Писать поперек — страница 41 из 75

Смысл человеческого существования, по Айхенвальду, в творчестве. Каждый, по сути дела, – художник. Но выше всех те, кто в полной мере реализуют эту возможность, – люди искусства, и особенно литераторы. Для Айхенвальда «литература – именование и оправдание жизни»429, она стремится «приблизиться к смыслу мира и соответственно его назвать»430.

Эстетической действенностью наделено практически всякое слово, но литература начинается там, где слово становится самоцелью, не выступает в своей практической, утилитарной функции. Айхенвальд писал: «Литература для меня не просто искусство среди других искусств, а что-то другое, какая-то интимность, из теплых конкретностей бытия приближающая ко мне его отвлеченный смысл»431.

[Строки о расположении целей]
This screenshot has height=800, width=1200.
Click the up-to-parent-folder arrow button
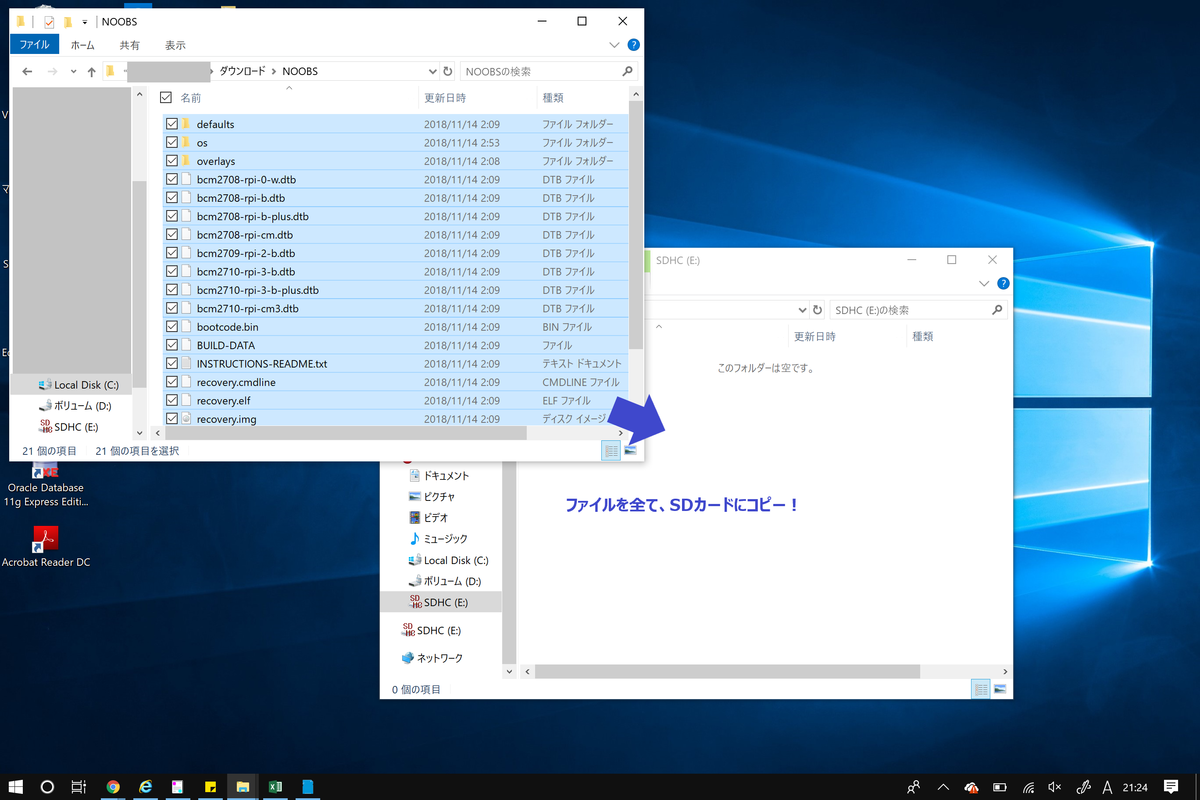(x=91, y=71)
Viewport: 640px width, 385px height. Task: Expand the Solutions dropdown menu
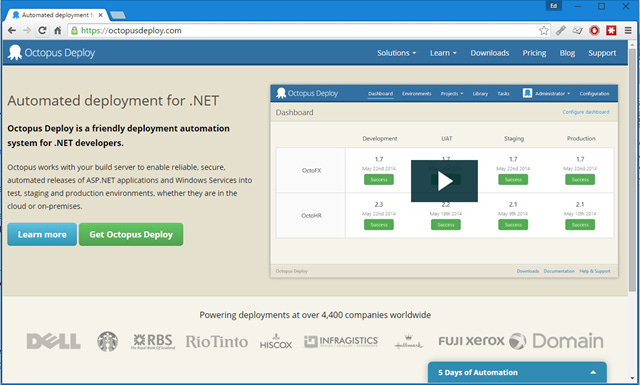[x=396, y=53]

§ **УСЛОВИЕ ЗАДАЧИ A**
В чем, согласно фрагменту об Айхенвальде, состоит смысл человеческого существования?
§ **УСЛОВИЕ ЗАДАЧИ B**
Продолжите фрагмент об Айхенвальде и литературе, начав сразу после его последнего предложения.
Записи получены из другого источника.

§ **РЕЗУЛЬТАТ A**
В творчестве.

§ **РЕЗУЛЬТАТ B**
Волей художника в иррациональном акте творчества, постигая смысл бытия, литература «творит жизнь, а не отражает ее <…>. Она сверхвременна и сверхпространственна. Писатель живет всегда и везде. Он своим современникам не современник»432. Литературное произведение конденсирует в себе личность автора: «Книга – предмет одушевленный: под ее обложкой, на ее страницах живет душа, духовная монада…»433 Отношение художника к миру повторяется в отношении читателя к художественному произведению (выступающему для него таким же самоценным художественным миром): «Не только писатель определяет читателя, но и читатель – писателя: первый создает последнего по образу и подобию своему, симпатически выявляя его сущность»434. Читатель никогда не вычитывает точно того, что вложил в произведение писатель, он дополняет писателя, вступает с ним в диалог, «вчитывает себя в лежащие перед ним страницы»435. Из такого понимания литературы и процесса чтения вытекает и своеобразная трактовка роли критика. Критик – в принципе такой же читатель, как другие. Для Айхенвальда «критик – эхо поэта, и в том состоит его назначение, чтобы услышать и ответить, чтобы принять поэтический звук и замысел в свое сердце и из сердца откликнуться на него»436. Конечно, как и всякий читатель, критик произволен и вторичен, он зависит от разбираемого произведения. В принципе он не нужен, литература может существовать и без него. Но пока он полезен: как наиболее подготовленный и талантливый из читателей он воспитывает других – более торопливых и менее чутких437.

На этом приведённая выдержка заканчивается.